Strategic plans of Australia’s four largest banks are funding initiatives that deliver outcomes aligned with recommendations made by the recent Royal Commission.
At a high level, their strategies focus on providing excellent customer service, embracing digital technologies that transform their operations, and raising the productivity of work.
Investing now in digital platforms to automate KYC aligns with these strategic agendas, while immediately delivering efficiency and effectiveness.
Successful initiatives within one strategy tend to reinforce progress in the others. Digital transformation accelerates delivery of outcomes desired by customers by increasing the rate of work compared to rates achieved in older operating models. Automation substitutes human experts with software and hardware to complete routine and codifiable tasks. An increase in productivity allows banking professionals to spend more time attending to customers’ needs, while excellent customer service drives higher customer loyalty that leads to revenue growth.
As account providers, banks are reporting entities and must enrol with AUSTRAC and comply with the obligations set out in the AML/CTF Act. While undertaking due diligence on individuals is relatively straightforward, operating KYC on corporate entities proves more challenging. In particular, KYC operations are plagued by poor productivity caused by a fundamental mismatch between human capabilities and the tasks at hand.
KYC analysts are asked to search for large volumes of digital data residing in multiple locations outside of their institutions. Then, they must analyse these to gain an understanding of ownership structures that can span multiple national jurisdictions and piece together hierarchy structures and identify directors, officers and shareholding levels. They must identify ultimate beneficial owners and screen them to understand if they are politically exposed and screen their companies to understand if they are subject to sanctions.

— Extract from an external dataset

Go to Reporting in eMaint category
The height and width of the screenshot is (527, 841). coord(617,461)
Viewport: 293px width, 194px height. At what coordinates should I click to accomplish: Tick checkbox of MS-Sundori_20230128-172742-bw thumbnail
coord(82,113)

This work is simply unsuited to human capabilities. Banks not recognising this enter a cycle of deploying larger and larger compliance teams at an unsustainable cost. The compliance function at an inflection point, published by Mckinsey & Company in January 2019, reports an industry average of 79% of compliance costs are expended on personnel. In Australia the situation is complicated by a shortage of KYC professionals, forcing banks to the expense of hiring experts from overseas.
The effects of inefficient KYC operations are felt largely by corporate customers, who are made to wait weeks as their onboarding completes before they can access the institution’s services. Manual KYC is commonly ineffective. Faced with torrents of information to process, KYC analysts miss facts crucial to due diligence. Banking professionals responsible for the relationship must then make requests to the prospective customer’s treasury team asking for additional information. These disrupt the relationship and undermine best attempts to provide excellent customer service.
In their 2019 report, Transforming risk efficiency and effectiveness, McKinsey & Company say that an enterprise-wide risk transformation can substantially improve risk management while also sustainably trimming costs. The authors identify nineteen risk processes for automation and rank these for feasibility; AML operations are ranked in first position.
A study at an international bank compared manual with digital KYC to find and collect data and establish beneficial ownership as per the institution’s policy. The digital process completed in 15% of the time required by KYC professionals. Embracing digital technologies to transform KYC raises the productivity of work by a factor of 7. Digital KYC accelerates onboarding.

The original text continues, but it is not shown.